Hi,
HAProxy 2.7.7 was released on 2023/04/27. It added 163 new commits
after version 2.7.6.
This release is pretty huge. In one month, the QUIC team achieved an amazing
work to improve the stack and make it more stable. A big thanks to Tristan
for his priceless help. More than half of commits concern the QUIC stack. It
is hard to sum up all changes. Many bugs were fixed, the most visible are:
* The Congestion algorithms state was shared between connections instead of
being private.
* HTTP/1.0 responses with an unknown content length and finished on close
were not properly handled. It was considered as an early close by the
QUIC multiplexer, leading to a RESET_STREAM emission.
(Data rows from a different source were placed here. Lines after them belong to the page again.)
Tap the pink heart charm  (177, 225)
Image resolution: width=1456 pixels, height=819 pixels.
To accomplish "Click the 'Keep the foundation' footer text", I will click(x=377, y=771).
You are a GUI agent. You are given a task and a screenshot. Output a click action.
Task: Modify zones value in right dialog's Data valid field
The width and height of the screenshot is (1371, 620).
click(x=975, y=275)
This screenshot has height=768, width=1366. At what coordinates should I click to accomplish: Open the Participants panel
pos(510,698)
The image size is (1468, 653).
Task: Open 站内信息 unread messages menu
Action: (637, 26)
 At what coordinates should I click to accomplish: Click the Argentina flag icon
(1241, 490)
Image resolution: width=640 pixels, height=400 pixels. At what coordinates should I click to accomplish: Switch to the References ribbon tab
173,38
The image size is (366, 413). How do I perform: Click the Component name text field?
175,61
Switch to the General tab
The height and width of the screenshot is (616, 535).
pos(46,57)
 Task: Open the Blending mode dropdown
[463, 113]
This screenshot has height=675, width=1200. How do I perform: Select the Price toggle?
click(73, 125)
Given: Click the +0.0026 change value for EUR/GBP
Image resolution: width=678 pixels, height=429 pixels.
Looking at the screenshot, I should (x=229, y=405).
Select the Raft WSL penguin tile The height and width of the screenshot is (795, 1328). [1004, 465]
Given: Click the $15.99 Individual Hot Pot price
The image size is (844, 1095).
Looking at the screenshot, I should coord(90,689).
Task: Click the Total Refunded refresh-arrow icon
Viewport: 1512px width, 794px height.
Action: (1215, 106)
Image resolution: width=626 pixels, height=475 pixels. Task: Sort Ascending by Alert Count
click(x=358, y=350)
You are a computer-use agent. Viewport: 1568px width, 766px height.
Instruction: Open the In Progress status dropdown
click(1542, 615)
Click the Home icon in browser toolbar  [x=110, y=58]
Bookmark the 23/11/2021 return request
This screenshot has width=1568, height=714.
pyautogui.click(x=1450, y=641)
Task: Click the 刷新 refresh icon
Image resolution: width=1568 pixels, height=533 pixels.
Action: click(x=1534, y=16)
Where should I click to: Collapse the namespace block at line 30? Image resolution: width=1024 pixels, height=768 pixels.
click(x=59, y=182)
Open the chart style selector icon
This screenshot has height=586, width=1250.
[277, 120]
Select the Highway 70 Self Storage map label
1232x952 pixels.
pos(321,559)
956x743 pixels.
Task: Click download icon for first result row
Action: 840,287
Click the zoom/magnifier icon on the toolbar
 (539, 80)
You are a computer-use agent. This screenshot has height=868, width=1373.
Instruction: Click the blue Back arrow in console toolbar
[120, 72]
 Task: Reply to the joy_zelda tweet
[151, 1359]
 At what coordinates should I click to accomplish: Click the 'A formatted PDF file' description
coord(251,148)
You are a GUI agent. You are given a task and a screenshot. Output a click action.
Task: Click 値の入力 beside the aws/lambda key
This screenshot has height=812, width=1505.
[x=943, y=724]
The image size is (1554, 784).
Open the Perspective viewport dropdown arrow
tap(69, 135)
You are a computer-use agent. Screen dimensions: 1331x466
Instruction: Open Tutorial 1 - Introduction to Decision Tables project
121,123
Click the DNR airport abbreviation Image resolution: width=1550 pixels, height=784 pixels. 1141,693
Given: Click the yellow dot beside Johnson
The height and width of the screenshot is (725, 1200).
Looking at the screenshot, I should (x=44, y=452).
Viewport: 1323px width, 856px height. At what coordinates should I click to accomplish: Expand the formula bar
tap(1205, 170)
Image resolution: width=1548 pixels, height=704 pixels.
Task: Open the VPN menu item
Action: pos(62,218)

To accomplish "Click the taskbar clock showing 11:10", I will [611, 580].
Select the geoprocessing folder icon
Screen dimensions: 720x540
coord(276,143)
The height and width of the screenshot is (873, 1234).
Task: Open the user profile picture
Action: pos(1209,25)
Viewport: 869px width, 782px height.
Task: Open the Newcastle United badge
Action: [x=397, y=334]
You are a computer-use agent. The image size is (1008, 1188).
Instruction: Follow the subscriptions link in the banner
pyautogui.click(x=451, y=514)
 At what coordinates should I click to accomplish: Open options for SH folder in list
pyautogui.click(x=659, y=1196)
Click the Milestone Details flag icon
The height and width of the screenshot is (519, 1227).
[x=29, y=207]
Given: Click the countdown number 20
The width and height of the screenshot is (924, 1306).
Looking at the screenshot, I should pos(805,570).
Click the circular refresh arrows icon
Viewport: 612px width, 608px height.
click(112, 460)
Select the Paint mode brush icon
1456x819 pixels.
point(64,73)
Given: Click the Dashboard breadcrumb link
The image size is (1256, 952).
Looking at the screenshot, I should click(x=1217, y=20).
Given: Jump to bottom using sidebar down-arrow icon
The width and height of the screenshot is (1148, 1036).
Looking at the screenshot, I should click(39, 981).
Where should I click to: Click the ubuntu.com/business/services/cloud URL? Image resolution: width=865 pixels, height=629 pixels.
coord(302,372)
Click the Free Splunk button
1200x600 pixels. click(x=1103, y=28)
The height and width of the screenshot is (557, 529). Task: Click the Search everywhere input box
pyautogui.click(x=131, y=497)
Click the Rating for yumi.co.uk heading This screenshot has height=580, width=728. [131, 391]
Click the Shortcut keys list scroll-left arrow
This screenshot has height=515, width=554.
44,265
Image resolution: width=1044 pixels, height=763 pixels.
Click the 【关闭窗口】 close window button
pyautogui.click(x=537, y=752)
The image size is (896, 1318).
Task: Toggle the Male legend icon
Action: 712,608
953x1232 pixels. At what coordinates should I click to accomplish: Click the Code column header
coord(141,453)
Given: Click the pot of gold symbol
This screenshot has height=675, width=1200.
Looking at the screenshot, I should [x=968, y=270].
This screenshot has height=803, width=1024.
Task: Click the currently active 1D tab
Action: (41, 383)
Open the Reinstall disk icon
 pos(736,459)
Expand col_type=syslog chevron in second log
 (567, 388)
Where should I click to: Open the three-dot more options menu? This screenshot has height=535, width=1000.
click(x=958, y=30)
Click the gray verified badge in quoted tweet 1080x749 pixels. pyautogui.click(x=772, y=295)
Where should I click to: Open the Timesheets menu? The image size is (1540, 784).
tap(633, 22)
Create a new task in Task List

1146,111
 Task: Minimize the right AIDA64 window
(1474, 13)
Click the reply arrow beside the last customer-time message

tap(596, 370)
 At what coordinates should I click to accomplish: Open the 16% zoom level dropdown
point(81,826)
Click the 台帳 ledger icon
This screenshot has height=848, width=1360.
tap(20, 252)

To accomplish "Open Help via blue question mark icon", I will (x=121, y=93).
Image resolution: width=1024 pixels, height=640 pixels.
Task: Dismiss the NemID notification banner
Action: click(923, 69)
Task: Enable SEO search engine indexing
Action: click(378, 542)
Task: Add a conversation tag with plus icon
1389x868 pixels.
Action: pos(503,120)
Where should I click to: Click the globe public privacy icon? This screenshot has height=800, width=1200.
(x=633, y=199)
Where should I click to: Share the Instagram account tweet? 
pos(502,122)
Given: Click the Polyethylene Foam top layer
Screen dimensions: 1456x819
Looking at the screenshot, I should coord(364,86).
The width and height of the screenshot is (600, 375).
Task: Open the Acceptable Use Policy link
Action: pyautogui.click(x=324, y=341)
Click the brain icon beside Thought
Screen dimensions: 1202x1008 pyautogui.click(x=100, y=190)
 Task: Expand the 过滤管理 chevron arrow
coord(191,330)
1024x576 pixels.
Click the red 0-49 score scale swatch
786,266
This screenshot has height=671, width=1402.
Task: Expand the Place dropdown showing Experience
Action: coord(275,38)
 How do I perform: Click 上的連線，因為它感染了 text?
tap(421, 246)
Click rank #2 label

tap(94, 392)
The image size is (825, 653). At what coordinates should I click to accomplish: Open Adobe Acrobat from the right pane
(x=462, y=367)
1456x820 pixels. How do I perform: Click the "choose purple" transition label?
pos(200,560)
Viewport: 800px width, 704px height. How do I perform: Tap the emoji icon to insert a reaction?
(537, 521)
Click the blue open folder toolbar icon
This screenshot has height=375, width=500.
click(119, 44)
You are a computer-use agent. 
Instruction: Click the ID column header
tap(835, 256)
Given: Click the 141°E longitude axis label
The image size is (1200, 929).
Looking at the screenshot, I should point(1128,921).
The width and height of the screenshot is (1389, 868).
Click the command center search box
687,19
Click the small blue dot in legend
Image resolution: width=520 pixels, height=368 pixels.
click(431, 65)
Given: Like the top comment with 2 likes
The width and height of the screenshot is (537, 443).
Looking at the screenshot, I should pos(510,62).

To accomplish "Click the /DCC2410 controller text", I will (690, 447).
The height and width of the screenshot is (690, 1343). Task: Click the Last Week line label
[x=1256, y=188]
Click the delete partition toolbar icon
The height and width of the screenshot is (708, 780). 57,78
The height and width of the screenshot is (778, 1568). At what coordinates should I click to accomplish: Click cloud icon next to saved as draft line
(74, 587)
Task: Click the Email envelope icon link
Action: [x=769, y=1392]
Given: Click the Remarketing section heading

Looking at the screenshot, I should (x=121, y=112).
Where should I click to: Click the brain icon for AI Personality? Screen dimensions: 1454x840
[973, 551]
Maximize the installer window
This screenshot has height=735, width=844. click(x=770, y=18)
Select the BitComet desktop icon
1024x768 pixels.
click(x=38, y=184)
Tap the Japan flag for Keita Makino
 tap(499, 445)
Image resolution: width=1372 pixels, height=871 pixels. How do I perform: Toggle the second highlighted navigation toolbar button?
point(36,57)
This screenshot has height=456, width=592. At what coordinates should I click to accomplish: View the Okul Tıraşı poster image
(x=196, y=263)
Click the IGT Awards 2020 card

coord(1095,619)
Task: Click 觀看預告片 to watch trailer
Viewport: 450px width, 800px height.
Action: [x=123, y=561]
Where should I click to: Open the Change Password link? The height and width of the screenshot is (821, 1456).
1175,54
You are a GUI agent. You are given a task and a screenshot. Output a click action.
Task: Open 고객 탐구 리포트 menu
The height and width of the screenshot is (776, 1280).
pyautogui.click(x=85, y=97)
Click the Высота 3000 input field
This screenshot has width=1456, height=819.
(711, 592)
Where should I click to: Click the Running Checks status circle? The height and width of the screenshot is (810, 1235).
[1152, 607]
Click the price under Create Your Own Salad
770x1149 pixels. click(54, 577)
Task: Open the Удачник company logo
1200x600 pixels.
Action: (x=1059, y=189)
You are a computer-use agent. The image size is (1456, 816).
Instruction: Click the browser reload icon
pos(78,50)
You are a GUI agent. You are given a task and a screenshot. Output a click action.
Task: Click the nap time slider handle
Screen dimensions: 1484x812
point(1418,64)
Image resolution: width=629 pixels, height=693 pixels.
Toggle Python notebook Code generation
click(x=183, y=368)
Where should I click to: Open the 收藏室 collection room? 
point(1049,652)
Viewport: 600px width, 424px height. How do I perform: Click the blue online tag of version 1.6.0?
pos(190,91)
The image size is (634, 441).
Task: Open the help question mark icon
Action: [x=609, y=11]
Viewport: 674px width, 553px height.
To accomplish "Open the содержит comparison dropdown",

* The streams fairness was improved to prevent timeouts. A stream sending a
large object could block other streams. With a small client timeout,
blocked streams could be aborted via a RESET_STREAM.
* Some contradictions in code could lead to very long loops sending empty
packets (PADDING only packets). One visible effect was a very low
throughput performance when the client serialized its requests.
* The control window in congestion algorithms could be zero because of a
wrong calculation and could lead to a SIGFPE crash.
* Padding was missing in very short probe packets
* Possible memory leaks were fixed
And of course, some improvements were brought. The main one is the support
of the thread loadbalancing on accept. A series of changes allowed to use
the default mechanism to accept and handle connections. The less loaded
thread is now selected, improving the global performance of the QUIC
stack. In addition, a timer was added to delay the acknowledgments.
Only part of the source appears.